HRI-US said in statement that its synthesis “of an ultra-narrow two-dimensional material built of a single or double layer of atoms demonstrated the ability to control the width of these two-dimensional materials to sub-10 nanometer (10-9 meter) that results in quantum transport behavior at much higher temperatures compared to those grown using current methods.”
The statement further explained, “Common fabrication methods so far mostly rely on techniques such as nanolithography, which print or etch nanometer-scale structures. By contrast, HRI-US scientists developed a method to controllably grow the materials by using nickel nanoparticles as a seed to control the width of two-dimensional materials such as molybdenum disulfide.

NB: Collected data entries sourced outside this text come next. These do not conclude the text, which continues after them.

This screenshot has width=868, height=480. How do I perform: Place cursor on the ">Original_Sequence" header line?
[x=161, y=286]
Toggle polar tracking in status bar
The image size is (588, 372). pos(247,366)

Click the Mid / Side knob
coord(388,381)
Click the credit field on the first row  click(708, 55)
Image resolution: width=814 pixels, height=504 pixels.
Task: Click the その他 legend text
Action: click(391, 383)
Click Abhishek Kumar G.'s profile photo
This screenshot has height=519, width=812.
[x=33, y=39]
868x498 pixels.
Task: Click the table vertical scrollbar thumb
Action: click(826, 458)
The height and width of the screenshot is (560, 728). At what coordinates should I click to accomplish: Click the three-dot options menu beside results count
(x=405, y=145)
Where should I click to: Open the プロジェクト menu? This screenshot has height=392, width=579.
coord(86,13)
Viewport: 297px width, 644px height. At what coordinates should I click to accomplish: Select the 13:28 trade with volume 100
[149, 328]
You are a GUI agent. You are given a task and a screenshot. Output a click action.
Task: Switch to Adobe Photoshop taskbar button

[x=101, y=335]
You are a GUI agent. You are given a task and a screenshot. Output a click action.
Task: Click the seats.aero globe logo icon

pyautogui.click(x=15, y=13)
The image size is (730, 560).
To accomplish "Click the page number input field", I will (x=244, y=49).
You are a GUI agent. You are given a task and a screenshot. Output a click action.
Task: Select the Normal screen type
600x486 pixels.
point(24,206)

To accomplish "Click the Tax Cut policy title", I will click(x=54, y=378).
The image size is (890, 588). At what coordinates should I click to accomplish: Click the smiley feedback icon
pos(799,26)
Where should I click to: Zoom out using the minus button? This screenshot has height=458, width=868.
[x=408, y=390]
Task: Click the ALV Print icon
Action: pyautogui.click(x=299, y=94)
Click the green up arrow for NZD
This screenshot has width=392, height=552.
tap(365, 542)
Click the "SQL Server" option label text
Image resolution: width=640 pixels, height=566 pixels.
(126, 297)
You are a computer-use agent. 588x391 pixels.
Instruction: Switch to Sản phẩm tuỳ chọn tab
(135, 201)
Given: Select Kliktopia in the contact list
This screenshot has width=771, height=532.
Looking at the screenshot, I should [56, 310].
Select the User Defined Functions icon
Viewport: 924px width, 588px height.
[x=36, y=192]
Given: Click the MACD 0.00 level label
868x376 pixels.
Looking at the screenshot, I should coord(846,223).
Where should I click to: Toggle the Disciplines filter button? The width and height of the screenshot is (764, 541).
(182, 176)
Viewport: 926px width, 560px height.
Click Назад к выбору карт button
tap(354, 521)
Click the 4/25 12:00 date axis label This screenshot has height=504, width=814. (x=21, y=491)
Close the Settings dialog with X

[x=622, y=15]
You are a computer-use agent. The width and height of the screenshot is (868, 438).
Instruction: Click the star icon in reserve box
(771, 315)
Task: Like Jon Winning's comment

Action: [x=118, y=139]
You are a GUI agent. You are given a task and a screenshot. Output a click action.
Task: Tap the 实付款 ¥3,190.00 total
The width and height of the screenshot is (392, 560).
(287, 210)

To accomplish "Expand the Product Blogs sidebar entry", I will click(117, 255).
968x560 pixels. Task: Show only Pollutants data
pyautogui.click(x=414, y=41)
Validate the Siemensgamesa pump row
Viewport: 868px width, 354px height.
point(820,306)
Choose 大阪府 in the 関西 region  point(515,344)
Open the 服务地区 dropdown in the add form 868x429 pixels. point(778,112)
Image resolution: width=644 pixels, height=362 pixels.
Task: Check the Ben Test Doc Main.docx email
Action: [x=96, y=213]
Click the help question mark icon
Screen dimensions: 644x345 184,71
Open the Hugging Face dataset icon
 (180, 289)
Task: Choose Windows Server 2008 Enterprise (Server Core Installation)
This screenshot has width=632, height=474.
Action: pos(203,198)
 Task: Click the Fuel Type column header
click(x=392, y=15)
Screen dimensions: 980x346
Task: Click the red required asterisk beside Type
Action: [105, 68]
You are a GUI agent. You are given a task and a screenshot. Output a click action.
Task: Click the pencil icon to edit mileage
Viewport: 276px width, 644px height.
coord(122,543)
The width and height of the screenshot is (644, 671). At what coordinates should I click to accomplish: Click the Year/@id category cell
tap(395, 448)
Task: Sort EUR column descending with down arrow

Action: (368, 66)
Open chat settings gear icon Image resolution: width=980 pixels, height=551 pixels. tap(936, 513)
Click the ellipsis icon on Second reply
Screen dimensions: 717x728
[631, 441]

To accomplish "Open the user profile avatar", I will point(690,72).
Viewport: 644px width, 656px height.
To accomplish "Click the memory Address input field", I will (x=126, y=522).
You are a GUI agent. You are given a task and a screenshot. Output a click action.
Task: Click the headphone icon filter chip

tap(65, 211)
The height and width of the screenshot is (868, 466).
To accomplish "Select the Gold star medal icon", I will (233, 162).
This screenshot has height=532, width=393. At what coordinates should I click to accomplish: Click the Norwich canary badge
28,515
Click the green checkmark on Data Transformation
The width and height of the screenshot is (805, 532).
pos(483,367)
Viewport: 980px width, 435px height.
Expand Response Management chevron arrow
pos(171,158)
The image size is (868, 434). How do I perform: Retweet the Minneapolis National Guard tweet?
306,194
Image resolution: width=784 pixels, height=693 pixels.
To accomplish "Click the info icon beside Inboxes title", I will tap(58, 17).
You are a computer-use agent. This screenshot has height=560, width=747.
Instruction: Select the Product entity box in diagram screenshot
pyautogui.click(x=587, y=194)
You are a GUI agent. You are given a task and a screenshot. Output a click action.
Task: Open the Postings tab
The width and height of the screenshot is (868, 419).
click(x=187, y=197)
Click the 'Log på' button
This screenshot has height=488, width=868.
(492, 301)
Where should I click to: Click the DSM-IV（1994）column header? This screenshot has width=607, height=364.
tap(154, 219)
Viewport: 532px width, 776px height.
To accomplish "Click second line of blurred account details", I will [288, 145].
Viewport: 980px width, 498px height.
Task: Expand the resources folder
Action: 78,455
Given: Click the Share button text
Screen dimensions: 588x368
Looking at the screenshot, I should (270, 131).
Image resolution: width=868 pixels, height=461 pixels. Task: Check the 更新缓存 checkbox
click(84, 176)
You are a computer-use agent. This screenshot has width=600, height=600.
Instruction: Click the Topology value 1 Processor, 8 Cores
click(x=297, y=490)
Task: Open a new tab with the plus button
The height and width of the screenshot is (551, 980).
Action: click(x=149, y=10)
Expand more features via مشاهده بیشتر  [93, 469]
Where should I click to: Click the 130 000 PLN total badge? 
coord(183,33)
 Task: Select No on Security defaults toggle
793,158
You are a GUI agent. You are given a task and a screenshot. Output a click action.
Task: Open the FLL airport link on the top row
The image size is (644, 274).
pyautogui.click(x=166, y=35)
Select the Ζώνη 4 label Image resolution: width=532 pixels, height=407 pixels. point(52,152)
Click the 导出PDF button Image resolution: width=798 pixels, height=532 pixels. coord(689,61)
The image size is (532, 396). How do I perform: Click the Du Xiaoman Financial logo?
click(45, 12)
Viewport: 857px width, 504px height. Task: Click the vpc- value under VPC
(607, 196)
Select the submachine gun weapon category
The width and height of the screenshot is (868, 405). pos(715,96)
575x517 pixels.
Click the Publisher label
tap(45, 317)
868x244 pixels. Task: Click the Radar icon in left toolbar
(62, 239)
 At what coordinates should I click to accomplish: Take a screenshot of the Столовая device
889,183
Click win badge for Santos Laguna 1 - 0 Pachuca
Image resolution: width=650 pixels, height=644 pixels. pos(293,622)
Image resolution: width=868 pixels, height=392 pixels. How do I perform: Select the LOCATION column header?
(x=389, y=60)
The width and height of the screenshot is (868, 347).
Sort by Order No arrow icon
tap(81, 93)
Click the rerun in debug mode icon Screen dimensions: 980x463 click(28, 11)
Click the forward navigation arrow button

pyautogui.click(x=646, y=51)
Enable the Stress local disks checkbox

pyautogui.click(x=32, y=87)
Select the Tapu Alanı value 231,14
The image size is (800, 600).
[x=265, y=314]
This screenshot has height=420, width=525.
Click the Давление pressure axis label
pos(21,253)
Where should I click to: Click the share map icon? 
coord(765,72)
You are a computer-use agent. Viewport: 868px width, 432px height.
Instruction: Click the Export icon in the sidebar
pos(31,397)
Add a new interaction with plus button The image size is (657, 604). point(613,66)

The result is a much narrower width than those synthesized by conventional methods. The ultra-narrow (about 7-8 nanometers) two-dimensional materials grown by HRI-US researchers demonstrate quantum electron transport, known as Coulomb blockade oscillation, at temperatures of about 60 K (or -213oC), about 15 times higher than those materials synthesized by conventional methods about or less than 4 K (or -269oC), paving the way for more energy-efficient quantum devices.”
“This new synthesis technology represents an important breakthrough in the field of growth of 2D materials,” said Dr. Xufan Li, senior scientist at HRI-US and a lead author of the paper. “We were able to achieve atomic scale control over MoS2 nanoribbon width by using Ni nanoparticles as a seed that enables nanoribbon growth via vapor-liquid-solid (VLS) mechanism. Next we are thinking to control the edge structures of nanoribbons another way to amend their electronic properties.”